The story: when an Australian police officer (Richard Norton, Mr. Nice Guy) becomes witness to a crime of corruption, he teams up with a martial arts-practicing schoolteacher (Rothrock, Above the Law) to secure a tape of the crime from coldhearted underworld entity who orchestrated it (Brian Thompson, Mortal Kombat: Annihilation).
The above-average B-movie cast also includes Terri Treas (Alien Nation) as Thompson's cohort, Catherine Bach (The Dukes of Hazzard) as the American police captain, Toshihiro Obata (Teenage Mutant Ninja Turtles) as the former's enforcer, and Alex Datcher (Passenger 57) as the eccentric leader of a feminist girl gang. They're directed by Terence Winkless, who has the honor of having directed more episodes of "Power Rangers" than any other filmmaker and does a pretty good job of maximizing his resources and making everything look good, with the exception of a few unnecessary slow-motion shots. He also wrote the movie, and therefore receives kudos for the surprising twist between Cynthia and Brian and incorporating Norton's real-life past as an ex-"rock & roll bodyguard" into his character, but he's also dealt negative points for not following up after establishing Thompson as an artsy John Woo-type villain: save for his silly mullet, he's a pretty boring bad guy in this one.

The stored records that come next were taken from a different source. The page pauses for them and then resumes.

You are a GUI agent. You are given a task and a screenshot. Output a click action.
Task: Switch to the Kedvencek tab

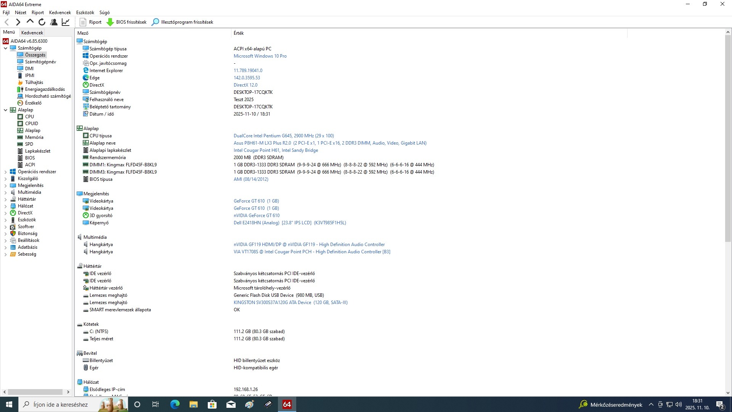pos(32,32)
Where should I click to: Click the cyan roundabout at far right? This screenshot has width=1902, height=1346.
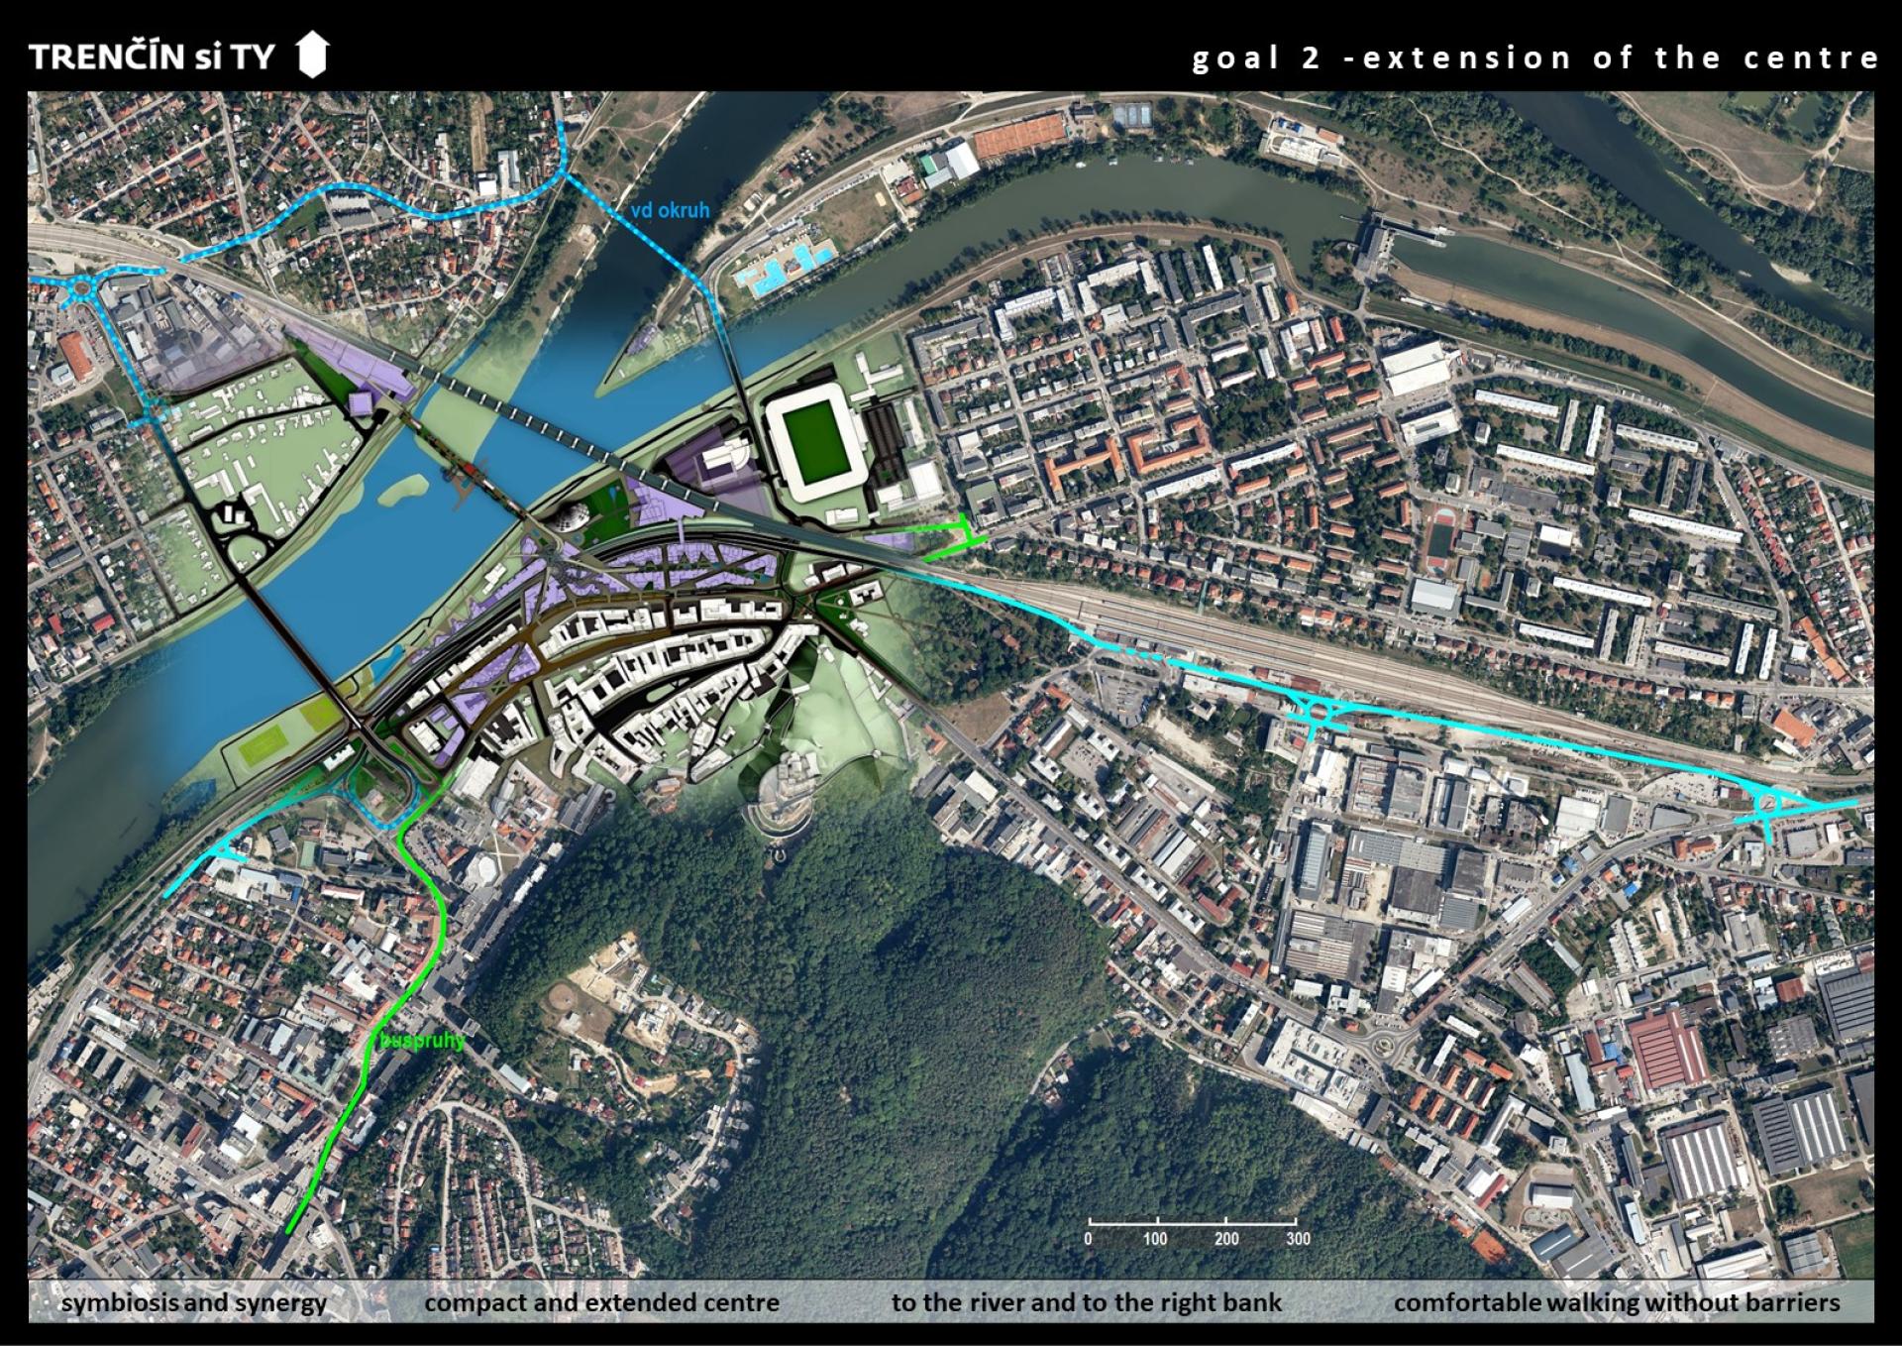click(1767, 801)
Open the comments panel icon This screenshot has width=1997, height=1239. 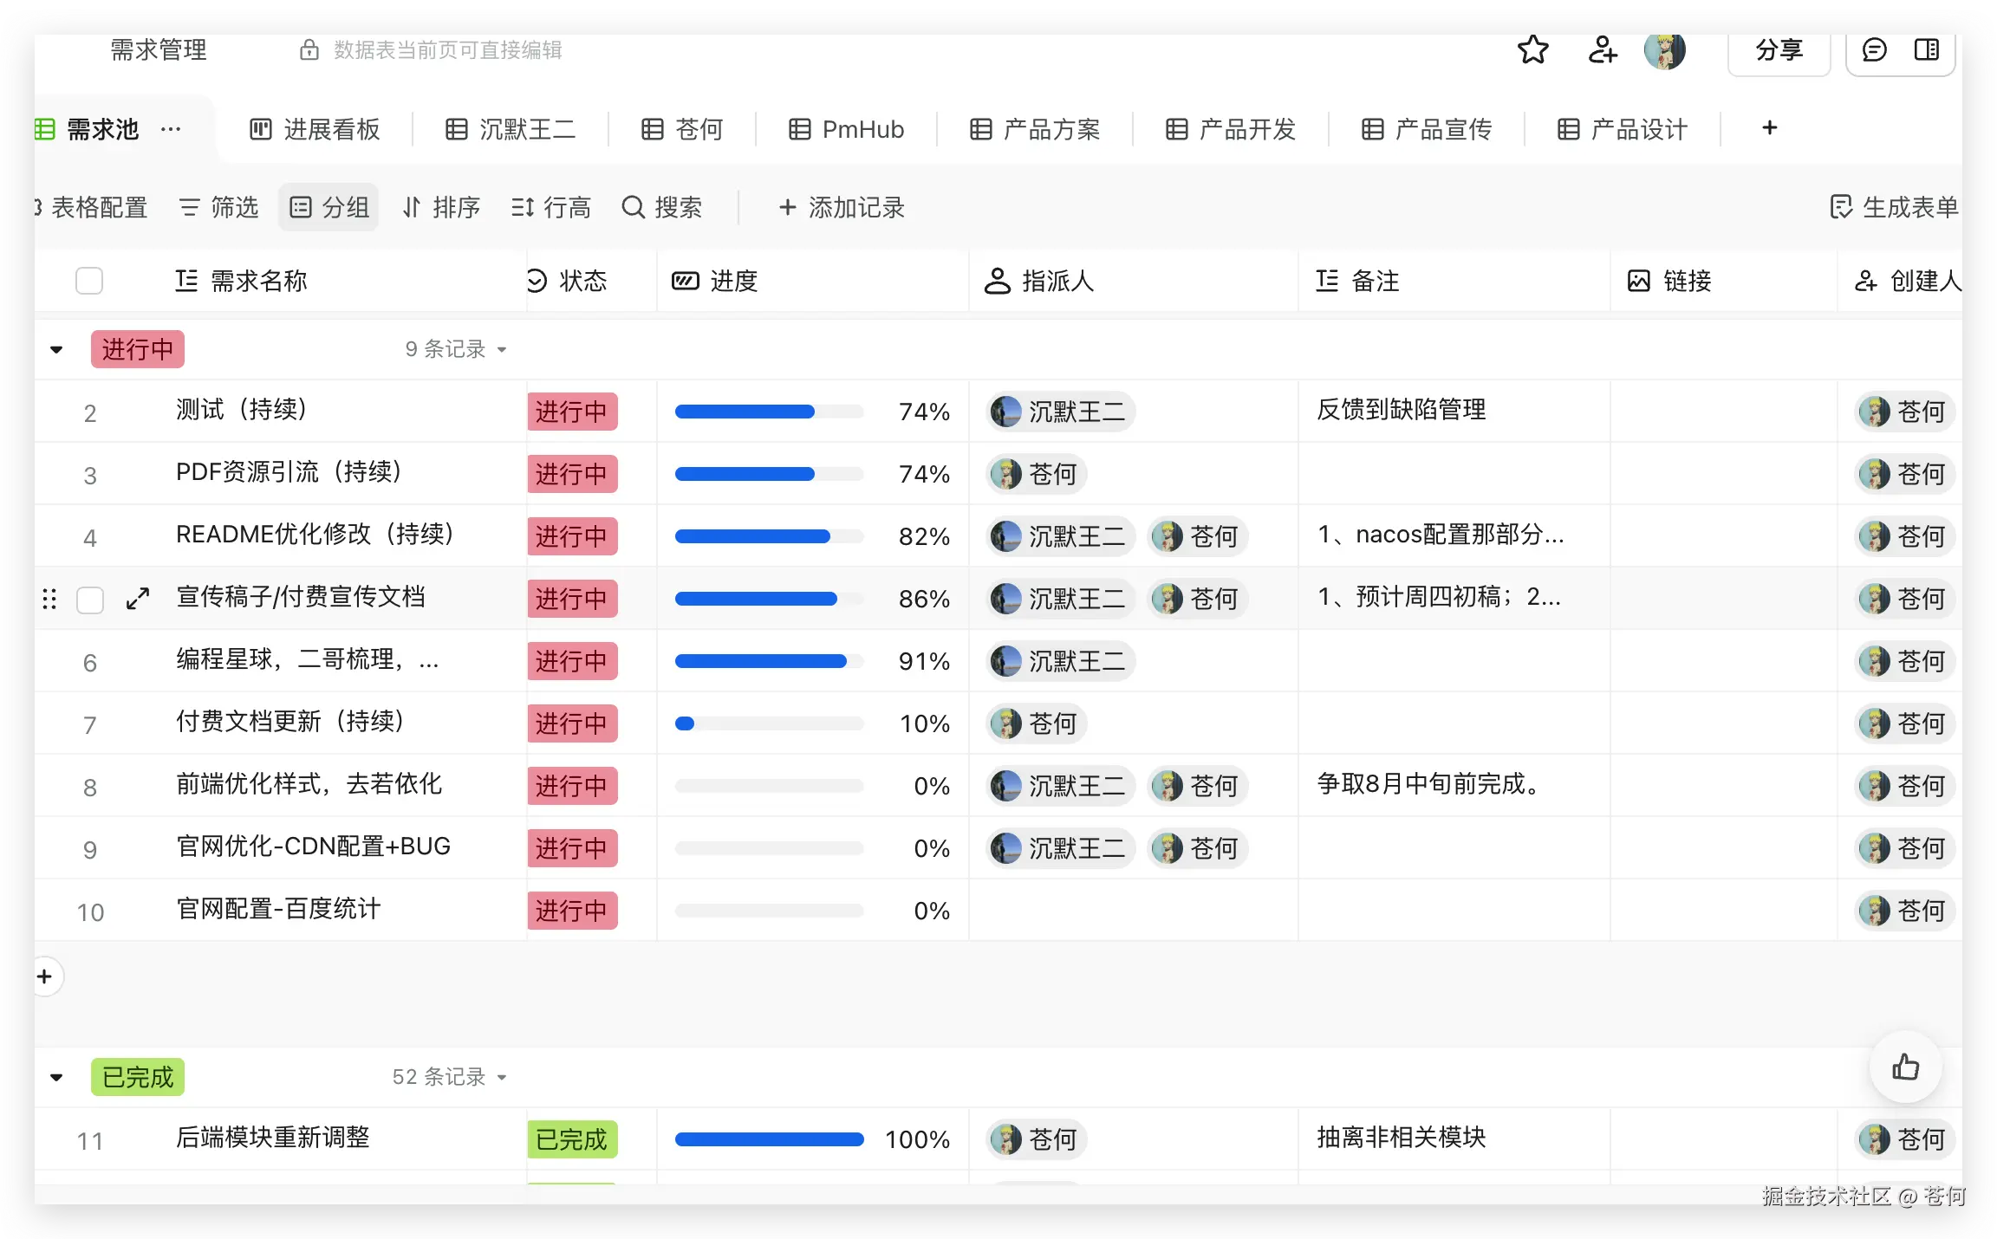coord(1874,50)
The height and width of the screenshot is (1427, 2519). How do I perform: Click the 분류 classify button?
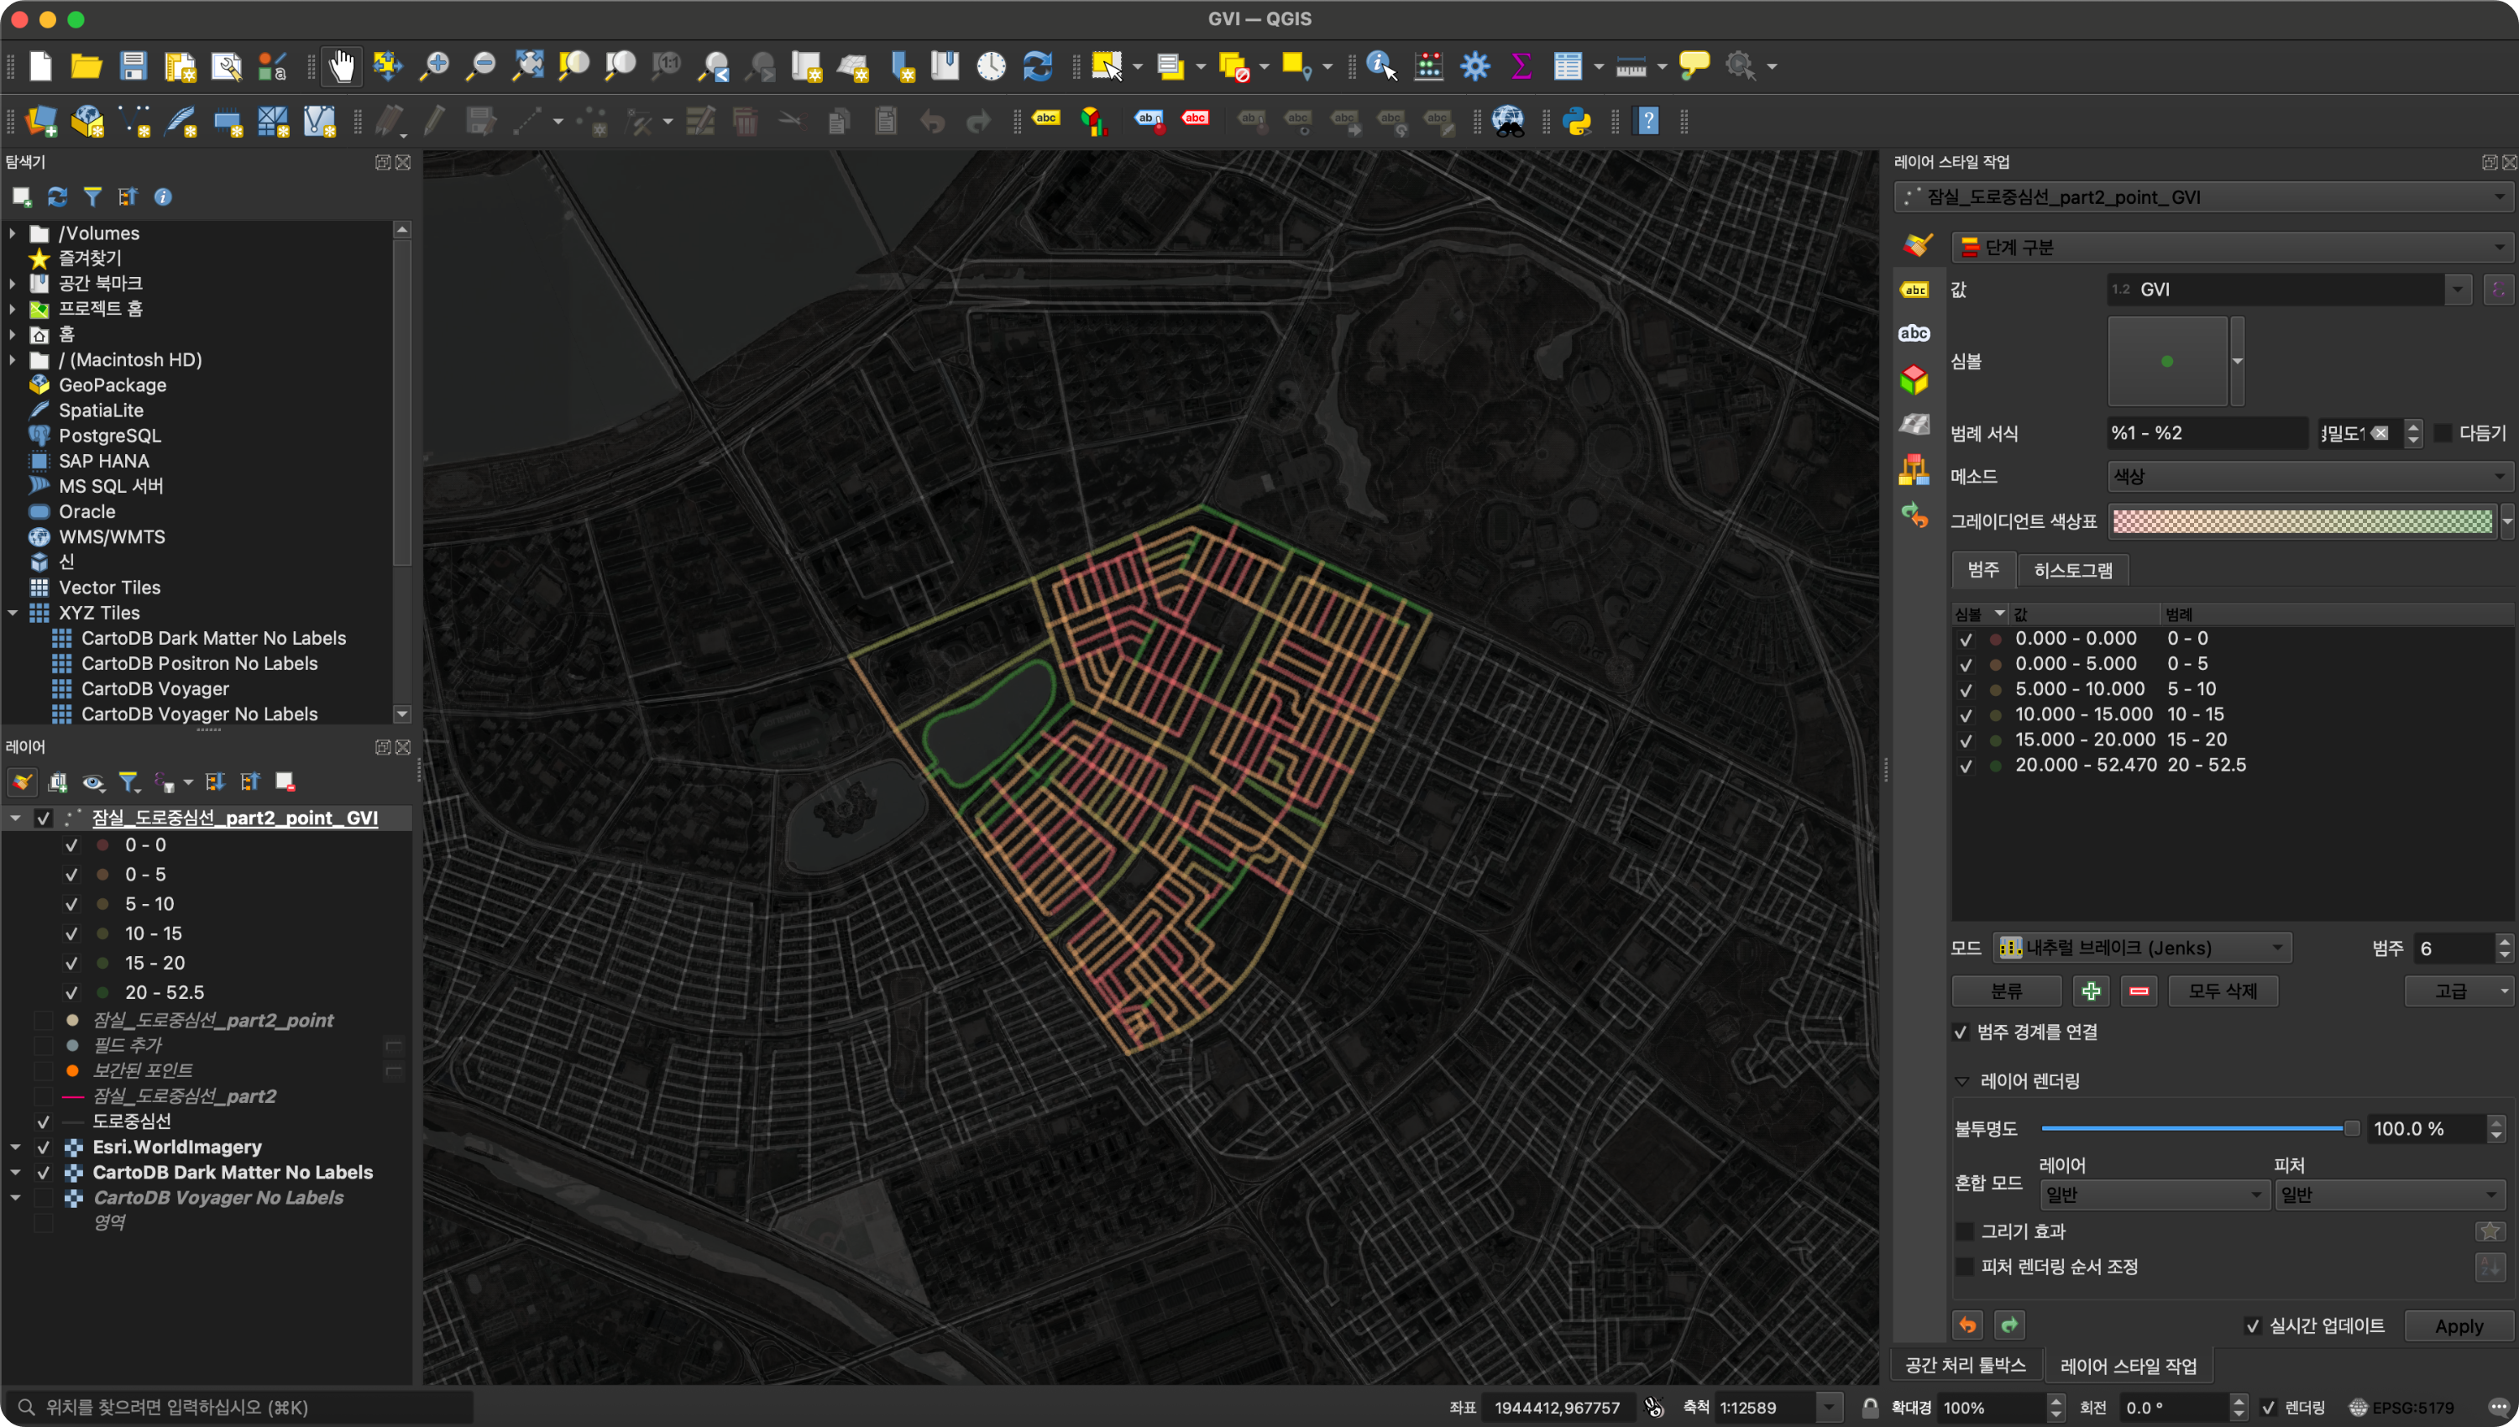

The film's main falling point is its fights scenes, which it has eight of but only a couple which are actually worth watching. There's nothing very wrong with the choreography (highlights include Cynthia performing a somersault axe kick and turning a scorpion kick into a headscissors), but the camerawork is restrictive and unflattering towards the performers' moves. The kicking cast also includes kickboxing legend Peter Cunningham (No Retreat, No Surrender) but he has only one fight (of which he is not the star) before being knocked down a flight of stairs by a wino. The rematch between Cynthia and Richard Norton pales in comparison to their stellar bout in Magic Crystal. The single standout fight belongs to Norton and Toshihiro Obata, who have a so-so initial bout but whose rematch steals the show, with the latter performing some nifty aikido moves before throwing Norton out a window.
As a whole, the action content ought to tide over casual viewers but doesn't flatter fans of Rothrock and Norton who know what technical mastery they're capable of, and the same can be said for the movie as a whole. It's a good Cynthia Rothrock movie, despite her being regularly overshadowed by Norton's character, but as is the case with most stuff from these guys, the film's strengths are balanced out by its deficiencies to provide nothing more than an average outing from a film that had the potential to be so much more.